Thursday, April 30, 2009

European Commission Proposes Broad Regulation of Hedge Fund and Private Equity Fund Managers

In a move that is the first of its kind in the world, and anticipates similar legislation in the US, the European Commission has proposed the broad regulation of managers of heddde funds and all private equity funds with 100 millon euros of assets under management. The Directive on Alternative Investment Fund Managers is designed to create a comprehensive and effective regulatory framework for hedge and orivate equity fund managers at the European level. The proposed Directive will provide robust and harmonised regulatory standards for all alternative investment funds within its scope and enhance the transparency of the activities of the funds towards investors and public authorities. This will enable Member States to improve the macro-prudential oversight of the sector and to take coordinated action as necessary to ensure the proper functioning of financial markets. The proposed regulations would require extensive disclosure of valuations, risk management, and other aspects of fund governance.
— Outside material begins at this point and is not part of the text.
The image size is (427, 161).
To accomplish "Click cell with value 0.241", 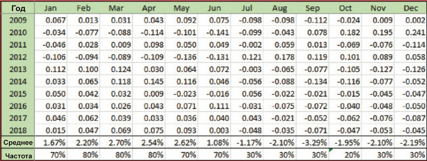I will (410, 33).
There had been some confusion over whether just hedge funds would be included in the proposed regulations. Members of the European Parliament reecently expressed concern to the Commission that earlier remarks by Commissioner McCreevy indicated that only hedge funds would be covered by new regulations. In the end, the Commission opted for the broad regulation of all alternartive investment funds over a certain minimum asset management level. The Commission said that it was loath to attempt to define hedge funds, fearing that many systemically relevant funds may fall through a regulartory gap.

The proposed Directive parallels a proposal presented by the Obama Administration to Congress, which would federally regulate both hedge funds and other private equity funds. Fully acknowledging the need for harmonized fund regulation, the Commission anticipates similar US legislation later this year.